The interference of co-elution of complex components and the wide dynamic range of more than 9 orders of magnitude have always been the key factors affecting the accurate quantification of proteins and peptides in biological fluids such as serum or plasma. Although researchers have also tried to adopt a variety of methods, including chromatographic separation as much as possible, removal of high-abundance proteins, etc., the sensitivity and precision of mass spectrometry for detection of low-abundance proteins still cannot meet the requirements of analysis. MRM technology has demonstrated the advantages of its method in quantitative proteomics applications.

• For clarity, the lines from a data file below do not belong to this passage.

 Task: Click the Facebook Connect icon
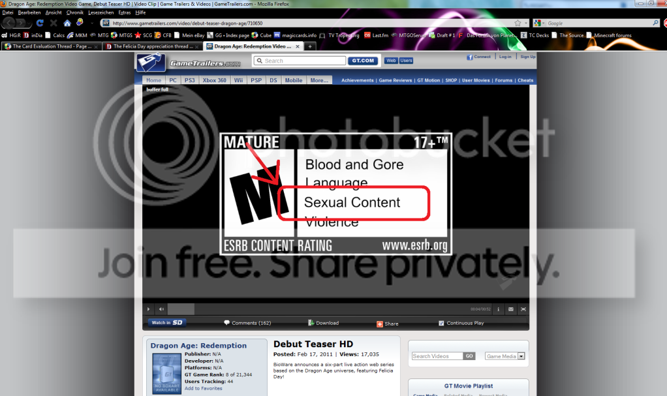click(469, 57)
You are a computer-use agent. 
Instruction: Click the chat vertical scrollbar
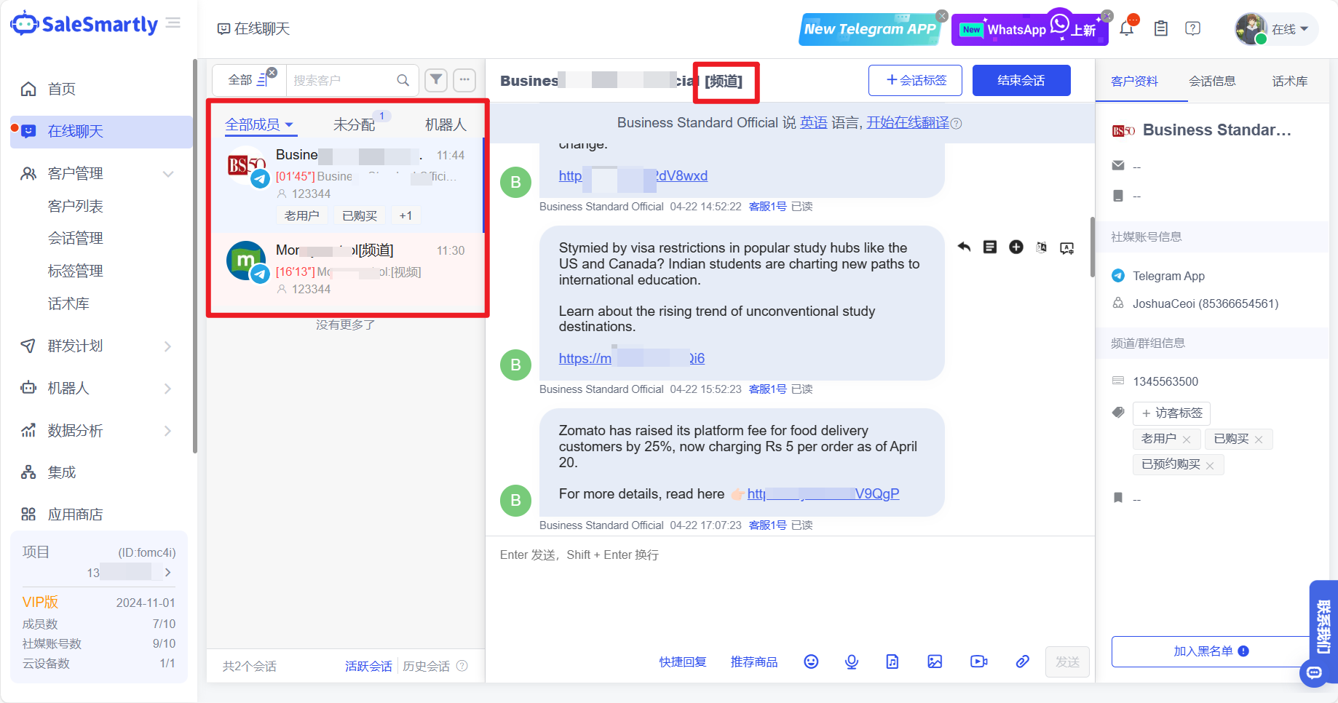1092,247
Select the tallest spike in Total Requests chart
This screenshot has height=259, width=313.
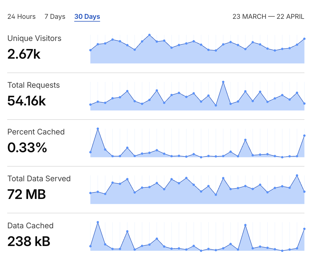coord(223,82)

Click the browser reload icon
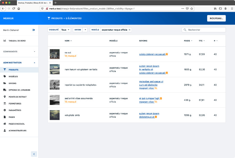[14, 9]
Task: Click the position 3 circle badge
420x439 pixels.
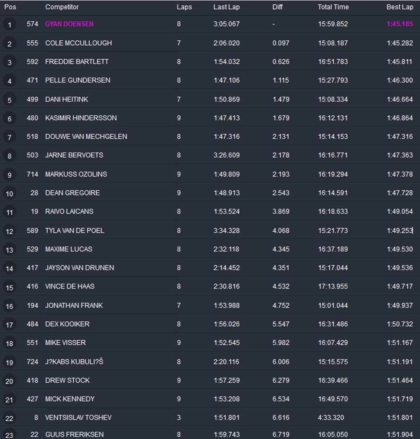Action: pos(9,62)
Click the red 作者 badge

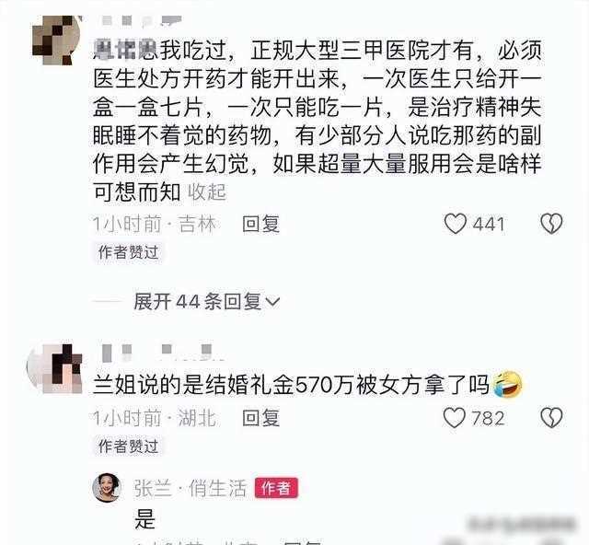276,488
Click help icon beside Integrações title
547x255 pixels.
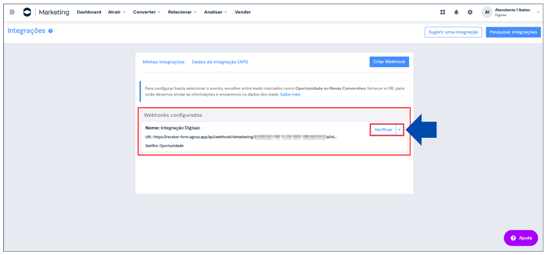[x=50, y=31]
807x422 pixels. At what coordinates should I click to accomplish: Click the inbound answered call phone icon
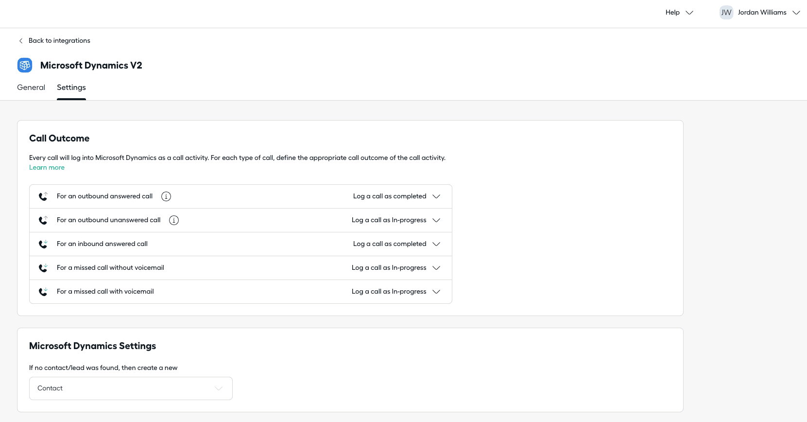click(43, 244)
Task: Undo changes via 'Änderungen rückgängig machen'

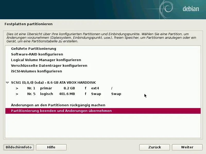Action: tap(55, 105)
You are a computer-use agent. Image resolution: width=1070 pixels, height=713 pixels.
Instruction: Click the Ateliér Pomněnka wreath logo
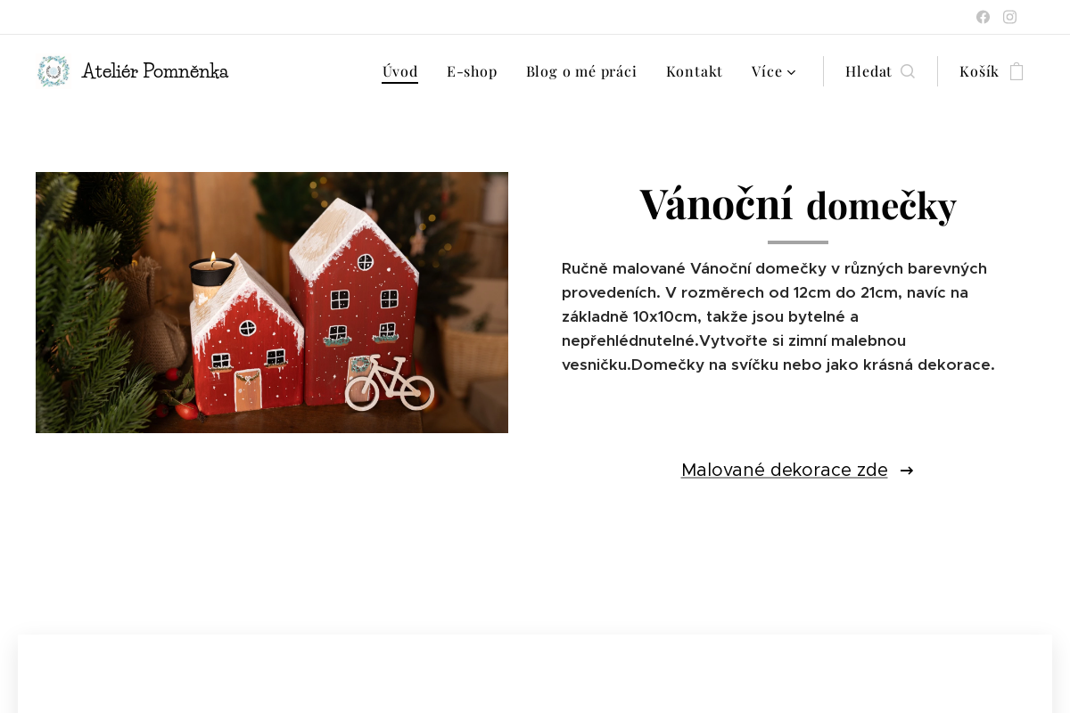click(x=54, y=71)
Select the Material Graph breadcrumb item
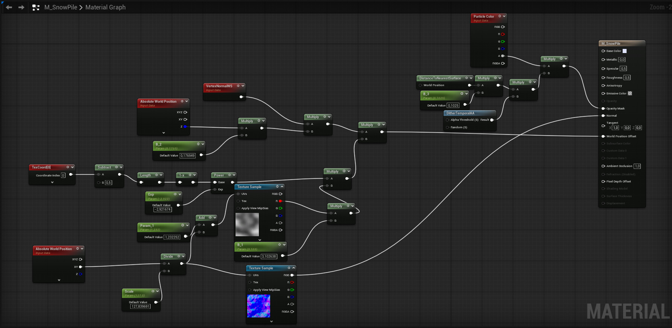672x328 pixels. tap(105, 7)
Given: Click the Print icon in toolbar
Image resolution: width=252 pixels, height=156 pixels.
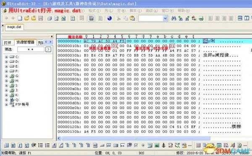Looking at the screenshot, I should [x=49, y=19].
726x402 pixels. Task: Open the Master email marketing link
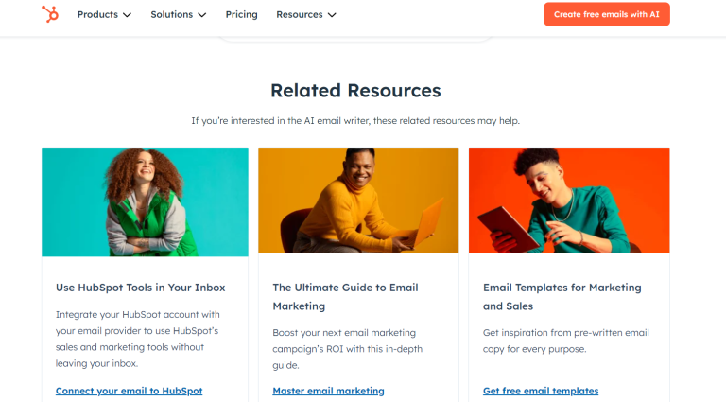(x=328, y=391)
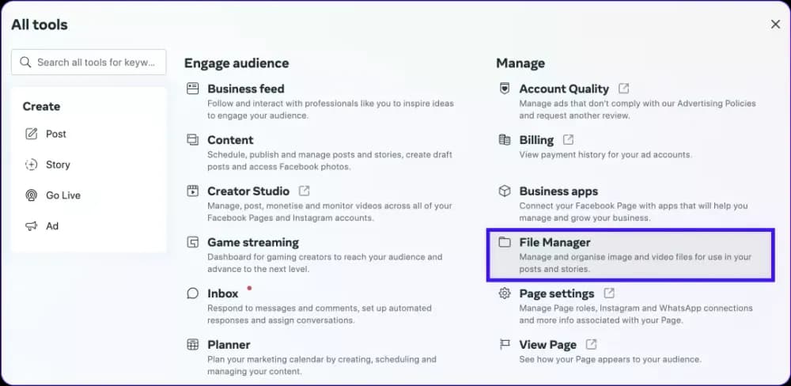Click the Account Quality shield icon

point(504,89)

First, the dynamic range of the assay is improved to a certain extent. On the one hand, the selective detection of ions reduces the background signal of complex components and enhances the detection sensitivity of some low-abundance proteins. The selection of high-abundance and low-abundance protein MRM transitions balances the difference in response signals between the two. For example, for high-abundance proteins, select a precursor-product ion pair with a lower response abundance; for a low-abundance protein, select a precursor-product ion pair with a higher degree of response, so as to balance the high and low abundance signals difference. Second, interference from co-elution of complex components is reduced, enhancing the specificity of detection. In addition, the high-throughput characteristics of MRM technology also provide conditions for the simultaneous quantification of multiple proteins. By combining the MRM technology with the isotope dilution method or mTRAQ technology, the known amount of the added internal standard peptide and the real peptide in the sample are respectively labeled, and different parent-daughter ion pairs are selected to obtain different chromatographic detection signals. signal, resulting in absolute quantitative results.

4. Conclusion

The MRM method has good development prospects, but it also faces huge technical challenges. From the literature reports, we can see that a series of quantitative analysis methods established based on MRM technology have many types, strong variability and wide application range, and different sample pretreatment experimental schemes can be selected according to different research needs. Applicable, so as to give full play to the powerful quantitative analysis potential of MRM technology.